**TASK DETAILS**
Transcribe the records exactly. Pictures do not belong in the transcription.

Stored records

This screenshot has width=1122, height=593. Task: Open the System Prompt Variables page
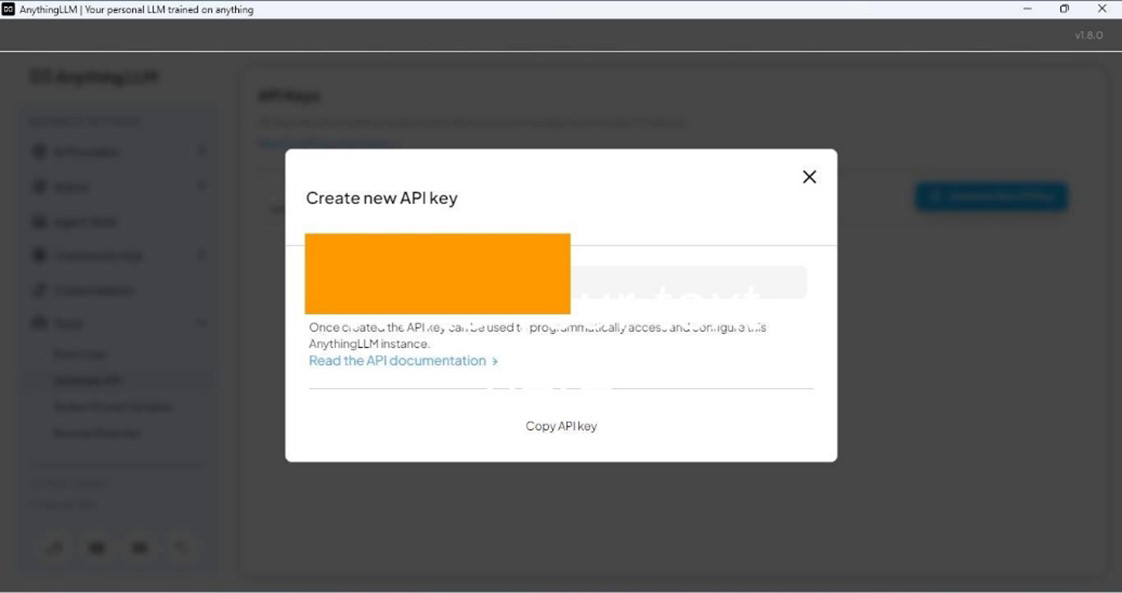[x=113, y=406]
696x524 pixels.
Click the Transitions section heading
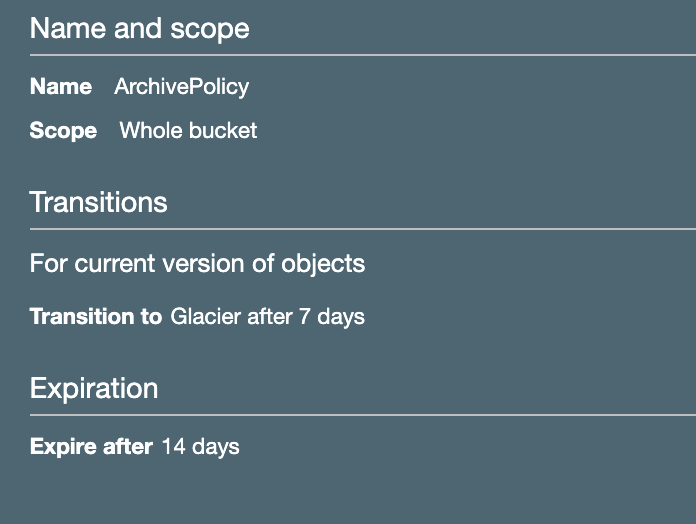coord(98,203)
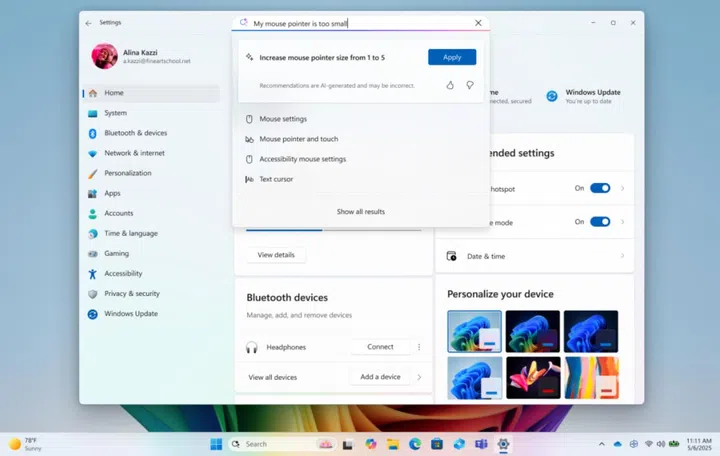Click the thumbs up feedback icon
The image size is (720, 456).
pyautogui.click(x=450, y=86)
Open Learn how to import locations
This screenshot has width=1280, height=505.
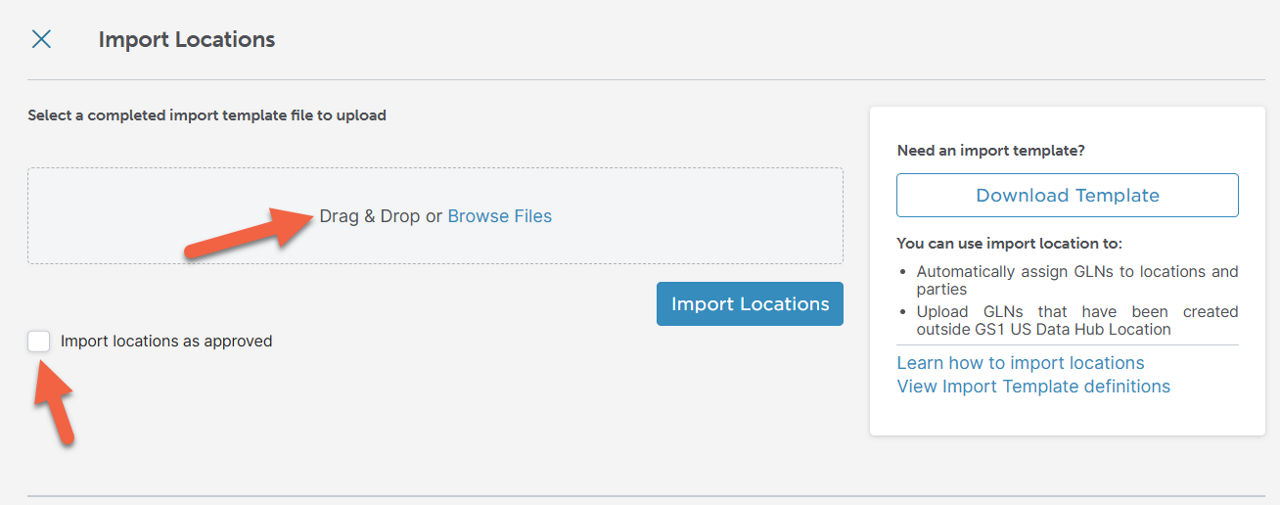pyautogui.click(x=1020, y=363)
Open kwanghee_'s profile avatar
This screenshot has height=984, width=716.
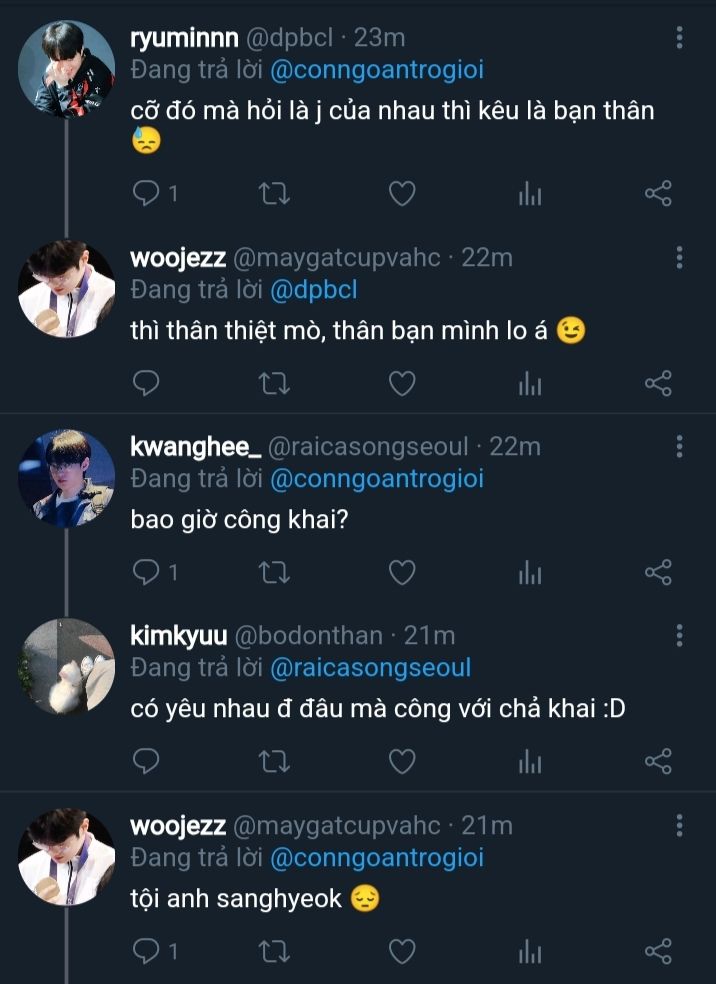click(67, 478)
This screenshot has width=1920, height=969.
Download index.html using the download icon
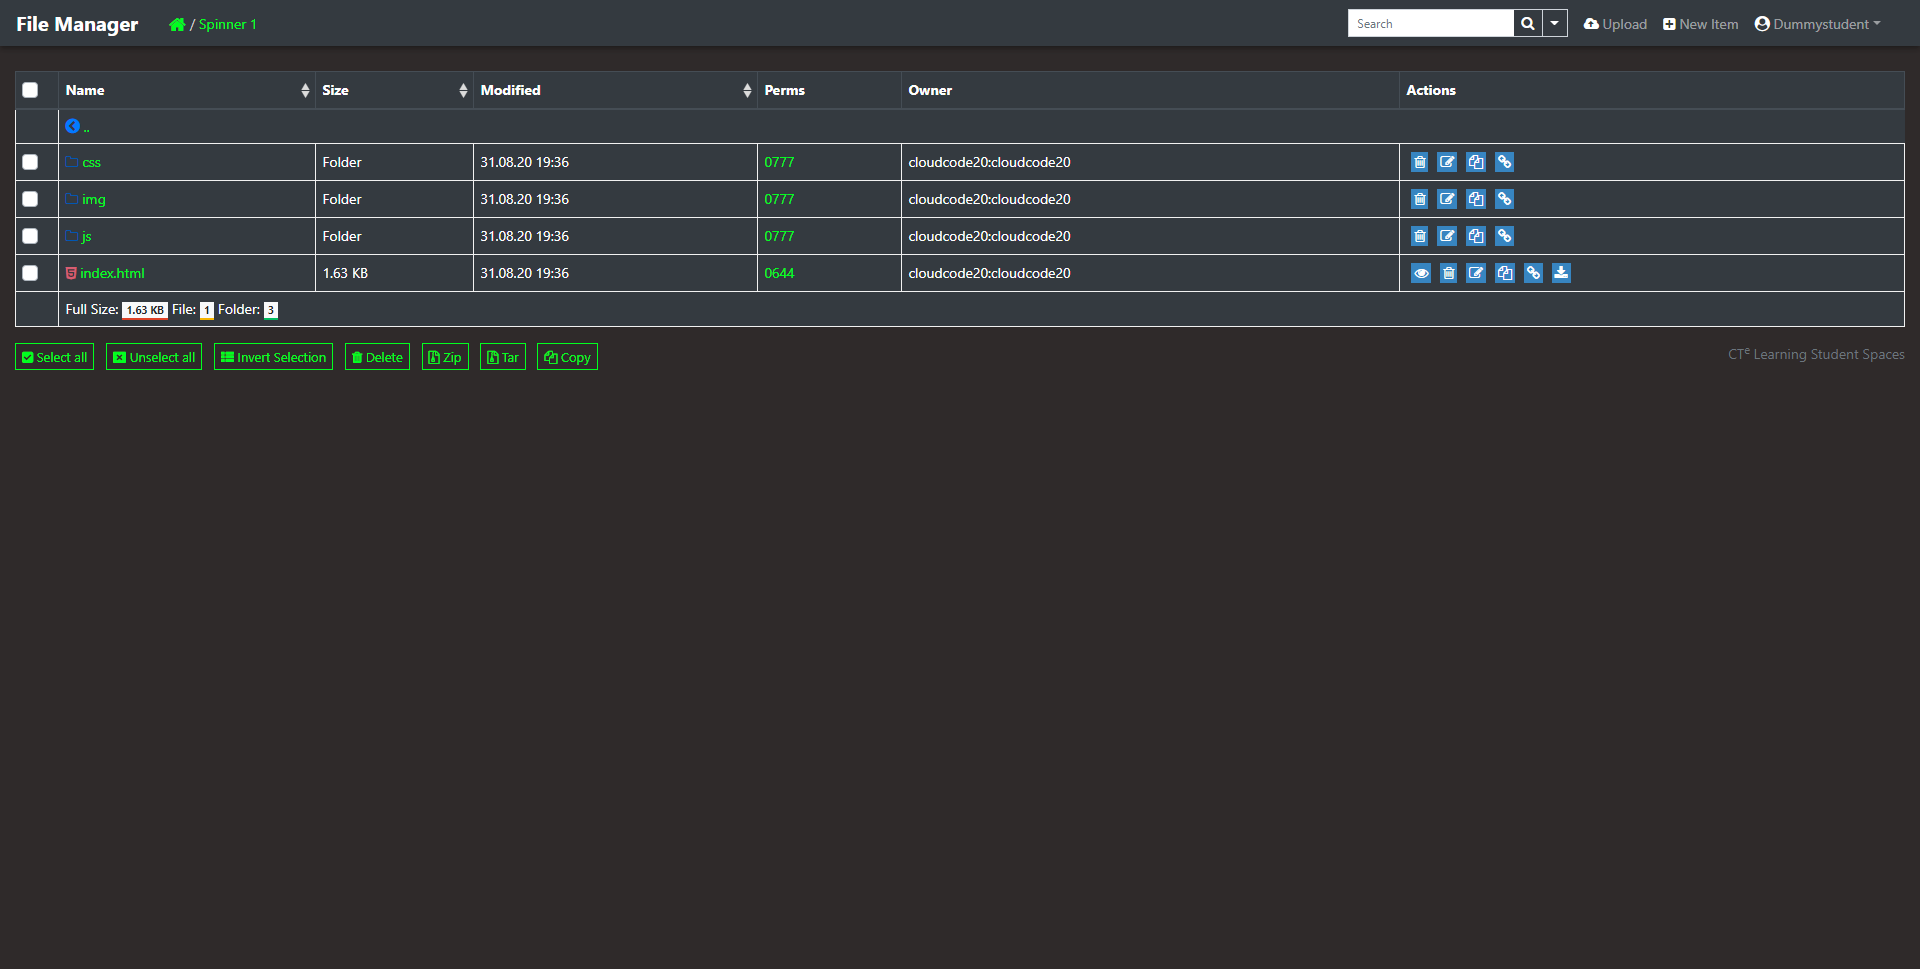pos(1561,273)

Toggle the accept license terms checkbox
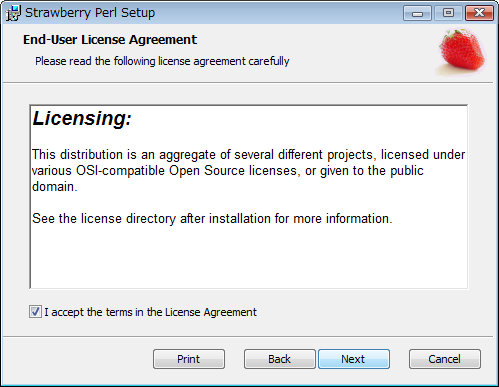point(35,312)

**RESULT**
This screenshot has width=1122, height=593. Task: Open the System Prompt Variables page
[x=113, y=406]
696x524 pixels.
Click the Transitions section heading
coord(98,203)
Click the thumbs up feedback icon
The image size is (720, 456).
pyautogui.click(x=450, y=86)
Open Learn how to import locations
This screenshot has width=1280, height=505.
pyautogui.click(x=1020, y=363)
Open kwanghee_'s profile avatar
This screenshot has height=984, width=716.
click(67, 478)
This screenshot has width=1920, height=969.
Download index.html using the download icon
pos(1561,273)

Toggle the accept license terms checkbox
point(35,312)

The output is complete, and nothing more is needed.